When the world is in danger and it’s time to summon the superheroes to save the day, my six-year-old son dives into his toy bin. Just like the comic-book authors, he emerges with a diverse team of superheroes, each with a different superpower. (I’ve noticed he never chooses three Supermen or four Spidermen, for instance.) One will have awesome physical strength but lack strategic vision; one will fly or run with superhuman speed but be impulsive and irresponsible; and another will lack strength and speed but make up for it with tactical genius (often combined with some dazzling ability, such as creating a force field or reading minds). The team always prevails, as its combined strengths compensate for the weaknesses of its members.
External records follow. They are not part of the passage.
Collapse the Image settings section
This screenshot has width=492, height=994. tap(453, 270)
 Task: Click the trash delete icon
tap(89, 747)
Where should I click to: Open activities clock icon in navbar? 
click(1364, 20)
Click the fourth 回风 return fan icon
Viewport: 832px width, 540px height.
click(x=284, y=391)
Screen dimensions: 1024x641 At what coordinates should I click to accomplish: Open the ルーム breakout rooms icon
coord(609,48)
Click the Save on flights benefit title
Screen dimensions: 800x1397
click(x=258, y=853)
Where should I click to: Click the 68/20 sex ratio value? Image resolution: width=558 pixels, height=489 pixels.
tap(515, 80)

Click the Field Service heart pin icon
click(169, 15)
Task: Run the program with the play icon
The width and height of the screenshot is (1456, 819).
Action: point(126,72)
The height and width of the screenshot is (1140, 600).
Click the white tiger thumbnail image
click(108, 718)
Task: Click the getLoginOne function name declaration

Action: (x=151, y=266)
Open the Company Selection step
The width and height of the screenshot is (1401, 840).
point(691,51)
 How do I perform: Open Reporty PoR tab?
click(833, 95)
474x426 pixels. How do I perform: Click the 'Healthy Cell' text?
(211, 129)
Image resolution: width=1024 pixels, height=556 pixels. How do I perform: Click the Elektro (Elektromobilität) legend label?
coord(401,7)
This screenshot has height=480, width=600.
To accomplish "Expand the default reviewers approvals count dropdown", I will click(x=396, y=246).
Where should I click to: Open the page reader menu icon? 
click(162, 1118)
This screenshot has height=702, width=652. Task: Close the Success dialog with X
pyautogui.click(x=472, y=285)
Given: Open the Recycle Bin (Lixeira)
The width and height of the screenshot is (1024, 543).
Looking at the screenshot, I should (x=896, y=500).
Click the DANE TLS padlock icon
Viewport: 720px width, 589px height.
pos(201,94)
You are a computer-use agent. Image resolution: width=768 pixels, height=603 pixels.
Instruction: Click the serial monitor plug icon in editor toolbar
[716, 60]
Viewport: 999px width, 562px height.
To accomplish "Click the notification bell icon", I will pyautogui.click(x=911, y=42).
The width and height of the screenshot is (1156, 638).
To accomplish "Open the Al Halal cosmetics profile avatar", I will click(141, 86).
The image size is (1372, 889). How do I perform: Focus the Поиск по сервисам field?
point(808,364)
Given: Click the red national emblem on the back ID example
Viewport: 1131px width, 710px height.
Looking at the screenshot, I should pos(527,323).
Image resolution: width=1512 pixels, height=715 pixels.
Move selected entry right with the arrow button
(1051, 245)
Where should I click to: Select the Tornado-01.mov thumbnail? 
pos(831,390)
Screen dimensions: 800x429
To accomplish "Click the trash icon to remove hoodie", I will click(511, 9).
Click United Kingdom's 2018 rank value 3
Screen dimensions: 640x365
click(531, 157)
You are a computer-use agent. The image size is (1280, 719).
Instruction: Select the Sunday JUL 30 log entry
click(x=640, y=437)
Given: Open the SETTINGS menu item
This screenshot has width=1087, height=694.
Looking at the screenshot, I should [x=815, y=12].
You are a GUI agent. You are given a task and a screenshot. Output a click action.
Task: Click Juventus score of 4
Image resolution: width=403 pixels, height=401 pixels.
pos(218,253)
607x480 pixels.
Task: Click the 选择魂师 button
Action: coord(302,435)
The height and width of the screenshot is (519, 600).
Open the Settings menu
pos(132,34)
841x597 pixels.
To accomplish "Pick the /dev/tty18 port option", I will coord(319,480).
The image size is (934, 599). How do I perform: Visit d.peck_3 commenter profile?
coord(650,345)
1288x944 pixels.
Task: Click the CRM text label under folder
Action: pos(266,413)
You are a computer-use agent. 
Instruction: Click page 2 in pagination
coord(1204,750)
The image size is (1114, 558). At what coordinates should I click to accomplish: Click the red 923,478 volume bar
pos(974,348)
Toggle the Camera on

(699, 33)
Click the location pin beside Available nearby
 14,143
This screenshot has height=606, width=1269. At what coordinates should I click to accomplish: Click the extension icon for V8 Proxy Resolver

In the largest study of instructional practice ever undertaken, the Bill & Melinda Gates Foundation’s Measures of Effective Teaching (MET) project is searching for tools to save the world from perfunctory teacher evaluations. In our first report (released in December 2010), we described the potential usefulness of student surveys for providing feedback to teachers. For our second report, the Educational Testing Service (ETS) scored 7,500 lesson videos for 1,333 teachers in six school districts using five different classroom-observation instruments. We compared those data against student achievement gains on state tests, gains on supplemental tests, and surveys from more than 44,500 students.
So far, the evidence reveals that my son’s strategy when choosing a team of superheroes makes sense for teacher evaluation systems as well: rather than rely on any single indicator, schools should try to see effective teaching from multiple angles.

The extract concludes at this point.